Finneas, aliás, abriria os eventos do cantor britânico em São Paulo nos dias 5 e 6 de dezembro. A banda Beoga, além de abrir shows, também tocava com Ed Sheeran em trechos das apresentações influenciadas pela música irlandesa. Junto de suas decisões, os três cantores e o grupo declararam apoio ao povo palestino.
“Artistas não devem ser silenciados por se manifestar contra a opressão”, escreveu Finneas, em seu Instagram.
“Deveríamos poder falar sobre guerra, sobre civis sendo mortos, sobre crianças que merecem crescer. Onde quer que vivam. Qualquer seja sua bandeira”, afirmou Lukas Graham.
“Como irlandeses, conhecemos bem até demais genocídio, fome forçada e ocupação violenta”, disse Aaron Rowe.
“Somos irlandeses que entendem colonialismo.

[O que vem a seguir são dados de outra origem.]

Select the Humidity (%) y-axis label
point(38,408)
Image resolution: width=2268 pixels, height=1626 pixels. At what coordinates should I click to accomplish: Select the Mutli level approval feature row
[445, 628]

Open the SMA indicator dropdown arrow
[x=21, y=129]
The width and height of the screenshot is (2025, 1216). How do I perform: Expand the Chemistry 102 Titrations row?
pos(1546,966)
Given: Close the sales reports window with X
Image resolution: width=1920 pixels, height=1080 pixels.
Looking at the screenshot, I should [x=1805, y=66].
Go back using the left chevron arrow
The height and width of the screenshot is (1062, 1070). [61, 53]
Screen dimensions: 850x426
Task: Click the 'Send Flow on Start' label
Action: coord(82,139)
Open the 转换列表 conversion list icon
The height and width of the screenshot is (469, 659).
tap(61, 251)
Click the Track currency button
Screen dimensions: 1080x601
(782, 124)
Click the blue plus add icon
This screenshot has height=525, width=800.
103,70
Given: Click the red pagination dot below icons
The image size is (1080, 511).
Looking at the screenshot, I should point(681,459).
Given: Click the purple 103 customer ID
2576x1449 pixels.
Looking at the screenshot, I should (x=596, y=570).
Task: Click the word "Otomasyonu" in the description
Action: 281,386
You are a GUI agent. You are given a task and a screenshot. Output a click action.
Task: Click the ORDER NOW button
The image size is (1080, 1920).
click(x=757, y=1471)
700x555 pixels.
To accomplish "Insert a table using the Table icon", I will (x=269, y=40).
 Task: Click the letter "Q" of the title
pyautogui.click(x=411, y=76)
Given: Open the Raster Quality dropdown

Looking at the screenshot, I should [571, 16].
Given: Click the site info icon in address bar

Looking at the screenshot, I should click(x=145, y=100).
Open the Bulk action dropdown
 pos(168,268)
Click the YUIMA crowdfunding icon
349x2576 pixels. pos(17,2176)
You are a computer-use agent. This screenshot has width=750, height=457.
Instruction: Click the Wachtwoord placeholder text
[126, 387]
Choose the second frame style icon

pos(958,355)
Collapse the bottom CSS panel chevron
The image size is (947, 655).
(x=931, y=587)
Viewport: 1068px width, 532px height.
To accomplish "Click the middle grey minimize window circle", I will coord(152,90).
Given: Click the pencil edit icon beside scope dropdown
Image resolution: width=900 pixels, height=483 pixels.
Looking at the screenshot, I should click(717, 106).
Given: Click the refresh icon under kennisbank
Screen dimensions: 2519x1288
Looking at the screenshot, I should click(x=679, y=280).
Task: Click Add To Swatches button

Como membros fundadores do movimento Artistas Irlandeses pela Palestina, somos ativistas com compromisso pela justiça e continuaremos a ser”, publicou a Beoga.
Até o momento, Ed Sheeran não comentou a saída dos amigos da turnê.
Expulsão de Macklemore e defesa de Sheeran
Macklemore foi expulso da turnê na última segunda-feira (14), após pressão de diversos locais onde aconteceriam apresentações de Ed Sheeran pelos Estados Unidos.
Segundo o jornal “The Guardian”, em um breve discurso entre as músicas, no dia 4 de setembro, o artista disse “Free Palestine” (Palestina Livre) no palco e afirmou que queria que pessoas em Gaza e na Cisjordânia soubessem que não haviam sido esquecidas. A declaração motivou uma petição do Conselho Israelense-Americano (Israeli American Council) pedindo sua retirada da turnê.
O rapper divulgou um comunicado sobre sua saída. “Antes de começar, quero dizer algo que deveria ser óbvio. Neste momento, acho que isso importa. Eu não sou uma vítima”, escreveu Macklemore no Instagram. “As vítimas são o povo palestino.”
O cantor britânico Ed Sheeran afirmou que a decisão partiu da promotora da turnê. Ele publicou: “Não sou cúmplice. Tenho minhas visões pessoais sobre esse conflito devastador. Só porque eu escolho não falar publicamente, não significa que eu não as tenho, e não significa que eu não ligo”.
Vale ressaltar que um comitê de investigação contratado pela ONU apontou em junho que Israel alvejou crianças deliberadamente na Faixa de Gaza. Segundo a comissão, tais práticas em Gaza configuram genocídio, crimes contra a humanidade e crimes de guerra.
O relatório da comissão da ONU afirmou ainda que cerca de 30% dos 73 mil mortos na guerra em Gaza eram crianças, pouco mais de 20 mil em números absolutos.